Its management recently unveiled plans to build a new cargo village with all the facilities needed to ensure fast and seamless freight flows. The project will be realized on a green field about 65 km south of Baku Heydar Aliyev International Airport (IATA: GYD), and includes a large runway as its center piece. The ground-breaking ceremony is due to take place next year and the first commercial flight is expected to take off in 2025.
The difference could hardly be greater. Lufthansa Cargo has been discussing the conversion or rebuilding of its CargoCenter at Frankfurt Airport’s CargoCity North for more than half a decade. Finally, the official go-ahead for the LCCevolution dubbed masterplan was given last week. The entire project will be completed in 2030, states a press release.

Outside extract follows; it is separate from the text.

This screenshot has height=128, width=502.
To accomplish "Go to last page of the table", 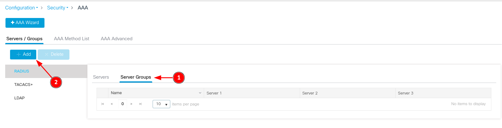I will coord(140,104).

In Baku, located around 3,500 km east of FRA, Silk Way West Airlines announced plans for a new runway complemented by an entire new cargo village just a short time ago, aiming to be ready to go online by 2025.

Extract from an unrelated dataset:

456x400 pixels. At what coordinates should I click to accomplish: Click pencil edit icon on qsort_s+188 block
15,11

Two projects, two velocities. But to be fair, it must be emphasized that LCCevolution is significantly more complex than the infrastructural intent in Azerbaijan.
AFEZ bullet points
All this is to be built in the planned Alat Free Economic Zone (AFEZ) in Azerbaijan over the next two years:
- a large cargo terminal for processing standard air freight shipments
- a perishable center located airside
- two buildings to accommodate forwarding agents along with administration offices
- various prefab units where individual industrial parts brought into the country are assembled and turned into finished products for export to third countries.
Attractive tax advantages offered
As to the last point: Foreign investors are assured that they are exempt of any taxes. They are guaranteed intellectual property rights and there will be no restrictions on currency transaction or the repatriation of their profits. Furthermore, the Azeri government declared that investors’ properties and funds are immune from any nationalization or expropriation measures.
Designed to becoming a multimodal hub
The overarching project of the master plan is the construction of a 4,000m-long runway that allows flights of safety category CAT IIIA, provided the aircraft are technically equipped for this. In addition to the taxiway, stands for 18 aircraft are to be built. A rail link and a highway will connect the port of Baku on the Caspian Sea and the city center with the new airport, which will thus become a multimodal hub, attracting international but also regional cargo flows from neighboring markets in the CIS region.
Silk Way West Airlines and the government in Baku are remaining silent about the future operator of the projected airport. It is more than doubtful that it will be state-owned Azerbaijan Airlines (dubbed AZAL), which runs Baku Heydar Aliyev International. Rumors have it that AZAL is under consideration. However, aviation experts point out that the carrier’s mainstay is passenger traffic, but not air freight. Hence it wouldn’t fit to hand over responsibilities to a passenger airline to run an airport designated to become a future hub for cargo traffic.
Filling a gap
By pushing ahead with the masterplan, the landlocked country is aiming to place itself on the international air freight map, attracting and interconnecting flows from the Far East, Europe, Africa, and the neighboring CIS and Arabian regions. This requires a mix of long-haul freighters complemented by cargo aircraft fitting smaller volumes. This explains why Silk Way West’s President, Wolfgang Meier, hinted that his company is considering acquiring Boeing 767 freighters aimed at covering thinner routes. This Boeing variant can accommodate around 55 tons, making it very useful for flights from Azerbaijan to India, the Arabian Peninsula or European destinations such as Hahn, Liège, Manchester, or Copenhagen, for example. In contrast, the B777F can carry 103 tons, the Airbus A350F 111 tons, and the B777-8F even 118 tons per take-off, making all of them ideal for serving routes offering high freight volumes.
With its horizontal and vertical growth, Silk Way West is increasingly filling the gap left by AirBridgeCargo after the Russian freight carrier’s operations were crippled by western sanctions imposed on the Putin regime, following the Kremlin’s war on Ukraine.